A round trip around the region will prove how close to the truth this really is, with key agricultural crops including olives, grapes, oranges, lemons, canola, sunflowers, soybeans and wheat. But in addition to its delicious produce, the Riverina region is also dotted with fascinating natural and historical attractions, perfect for a round trip and a tranquil holiday.

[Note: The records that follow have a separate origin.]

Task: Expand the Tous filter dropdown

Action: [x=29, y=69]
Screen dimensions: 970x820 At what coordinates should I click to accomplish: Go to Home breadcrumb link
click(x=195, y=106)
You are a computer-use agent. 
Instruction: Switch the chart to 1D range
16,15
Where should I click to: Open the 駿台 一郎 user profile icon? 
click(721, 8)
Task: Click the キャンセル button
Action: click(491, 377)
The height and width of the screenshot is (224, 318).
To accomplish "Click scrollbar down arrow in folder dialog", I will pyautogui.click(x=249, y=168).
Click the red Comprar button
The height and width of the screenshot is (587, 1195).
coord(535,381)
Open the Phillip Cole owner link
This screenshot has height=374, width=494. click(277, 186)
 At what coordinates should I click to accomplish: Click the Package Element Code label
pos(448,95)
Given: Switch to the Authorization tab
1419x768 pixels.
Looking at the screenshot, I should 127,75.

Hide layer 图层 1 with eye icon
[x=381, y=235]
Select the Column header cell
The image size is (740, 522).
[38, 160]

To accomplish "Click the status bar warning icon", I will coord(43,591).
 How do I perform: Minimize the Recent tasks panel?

Start your tour in Jerilderie, home to a large agricultural industry of olives, tomatoes, cotton, canola and wool. Take an afternoon stroll through one of the town’s many farms and vineyards for a sample of fresh produce, or spend a sunny afternoon picking strawberries and stone fruits, depending on the season. Jerilderie is also famous for its place in Australian history as the only town to be visited by Ned Kelly and his gang. The infamous highwaymen stopped here in 1879, before impersonating police officers and robbing a bank. History buffs can follow the Ned Kelley touring route to learn about the controversial folk hero, or explore local heritage at the Jerilderie Historic Residence, a Victorian-era building that reportedly contains the very same safe that was robbed by Kelly and his gang.
For visitors passing through New South Wales on their way south, Jerilderie is also your gateway to the spectacular beauty of Mount Kosciuszko, the Snowy Mountains, and Victoria’s Alpine National Park – home to an impressive range of wildlife – including more than two hundred species of bird – and flora and fauna, including yellow billy buttons, pink trigger plants, and white snow and silver daisies.
The next stop on your touring route is Lockhart, where you can get a dose of fresh air on a horseriding tour, or venture a little out of town to the Galore Hill Scenic Reserve, just 13 kilometres from Lockhart. The reserve stretches across more than 500 hectares of sprawling bushland, and includes numerous walking tracks and scenic lookouts. Like Jerilderie, the reserve also holds some fascinating Australian history, as it’s home to the caves inhabited by John Fuller – also known as ‘Mad Dan Morgan’ – a lesser-known Australian bushranger, but one who was equally feared for his crimes of highway robbery, kidnapping and murder.
Junee and Temora
When you leave Lockhart, the 105-kilometre trip to Junee should pass in no time, for the town is home to a licorice and chocolate factory that puts Willy Wonka’s to shame. Take a tour of the factory and sample fresh organic licorice, before heading to Temora, just a 40-minute drive north. Temora is home to some fascinating natural attractions, including the Boginderra Hill Nature Reserve and the Jim Salmon Wetland Educational Site. The latter is a fascinating place for budding conservationists to learn about the region’s natural environmental features, which include a sedimentation pond and deep eucalypt forests set against the calming backdrop of Lake Centenary. Not far away, make a stop at Ariah Park, a 1920s heritage village, to see what rural life was like almost 100 years ago, or simply sit and enjoy the tranquility for an afternoon.